■ Objectifs ■
1 > D'après la notice sur Manuel de Falla, dans quelle ville est-il né ?
2 > Dans la notice sur Manuel de Falla, recopiez le passage qui commence par « Après trois années » et se termine par « cite Roland Manuel. », en remplaçant « Barcelone » par « Valence ».
3 > Résumez la notice sur Manuel de Falla en deux phrases, s'il vous plaît.

Falla Manuel de

1876-1946
«Manuel de Falla est né à Cadix en 1876. Dès le plus jeune âge, au dire de son biographe Roland Manuel, il anime, sur un petit théâtre de marionnettes, les aventures de Don Quichotte. Et puis il construit et gouverne une ville imaginaire qu'il appelle « Colomb », où se trouvent réunis tous les plaisirs et toutes les activités d'une grande ville, théâtre, musique, etc., dont il est le seul et unique pourvoyeur.

Entre temps, des maîtres lui enseignent les rudiments de l'harmonie, jusqu'au jour où, à l'âge de dix-sept ans, sa vocation musicale lui est impérieusement révélée à la suite du premier grand concert d'orchestre qu'il entend à Cadix. Il étudie ensuite le piano à Madrid, où il tente fortune en composant de petites « zarzuelas » (petites saynètes musicales) qui, malheureusement, tombent à plat. Faute d'argent, il doit donc abandonner son rêve d'aller étudier à Paris. Mais de rester à Madrid lui permet de découvrir le fameux musicien Felipe Pedrell, dont il devient l'un des plus fervents disciples.

Après trois années d'études chez Pedrell, il s'installe à Barcelone, où divers concours retiennent son attention. Il commence et termine rapidement, dans le but de concourir, un ouvrage lyrique, La Vie Brève, et il tente le prix Ortiz pour le piano. D'un côté comme de l'autre, les premiers prix lui échoient. Prix d'honneur, hélas! seulement. Si flatteuses qu'elles soient, ces récompenses sont loin de lui fournir l'occasion tant désirée de s'évader hors des frontières espagnoles, de «s'européaniser » et de « prendre un bain de peuple», selon la saisissante formule de Unamuno, que cite Roland Manuel.

■ Données fournies ■
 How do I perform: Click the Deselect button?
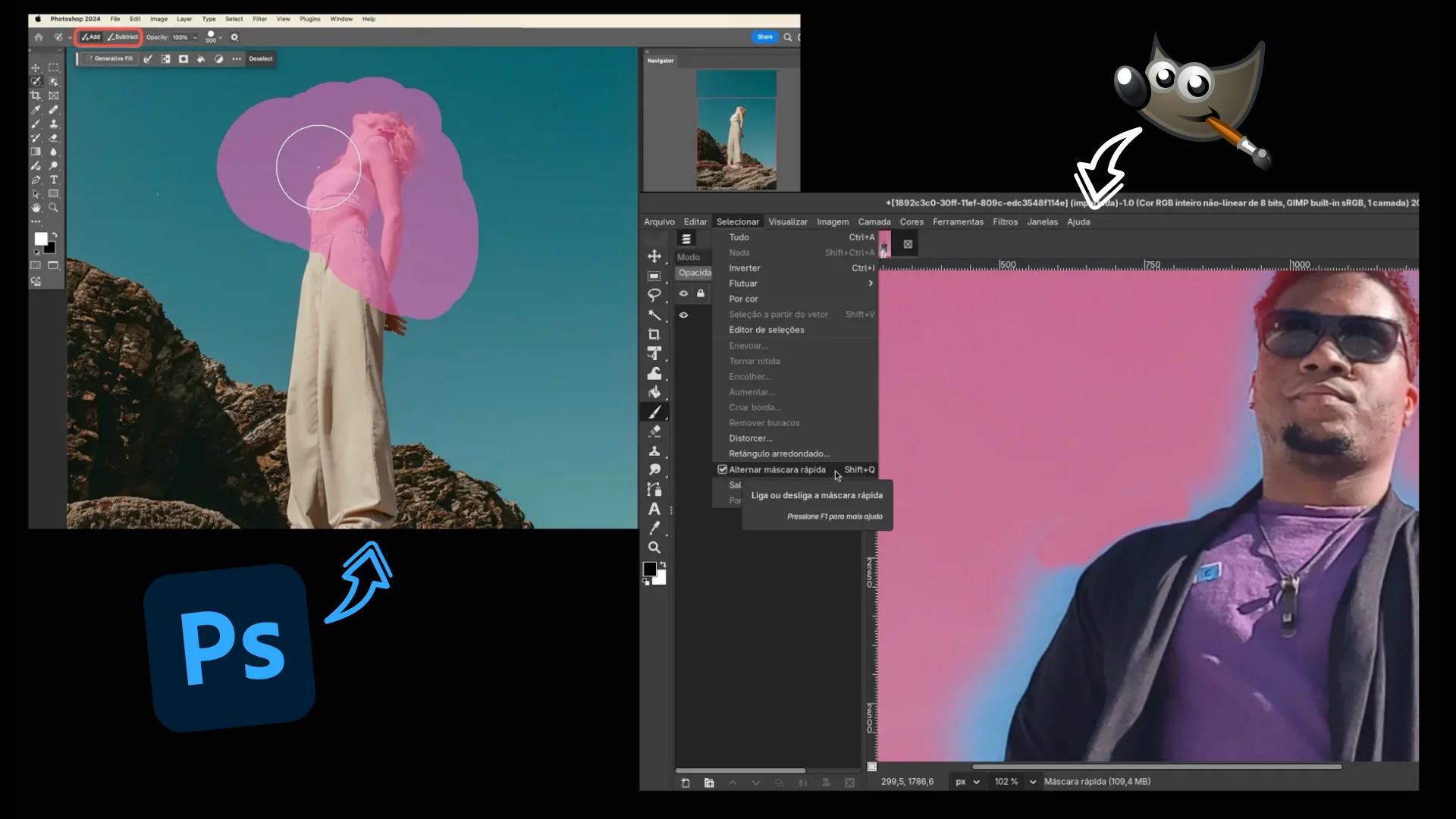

■ Réponses aux consignes ■
1 > À Cadix, en 1876.

2 >
Après trois années d'études chez Pedrell, il s'installe à Valence, où divers concours retiennent son attention. Il commence et termine rapidement, dans le but de concourir, un ouvrage lyrique, La Vie Brève, et il tente le prix Ortiz pour le piano. D'un côté comme de l'autre, les premiers prix lui échoient. Prix d'honneur, hélas! seulement. Si flatteuses qu'elles soient, ces récompenses sont loin de lui fournir l'occasion tant désirée de s'évader hors des frontières espagnoles, de «s'européaniser » et de « prendre un bain de peuple», selon la saisissante formule de Unamuno, que cite Roland Manuel.

3 > Né à Cadix en 1876, Manuel de Falla découvre sa vocation musicale à dix-sept ans, étudie le piano à Madrid, où ses zarzuelas échouent, renonce faute d'argent à étudier à Paris et devient un fervent disciple de Felipe Pedrell. Installé ensuite à Barcelone, il obtient des premiers prix, d'honneur seulement, avec La Vie Brève et au prix Ortiz pour le piano, mais ces récompenses ne lui fournissent pas l'occasion de sortir d'Espagne.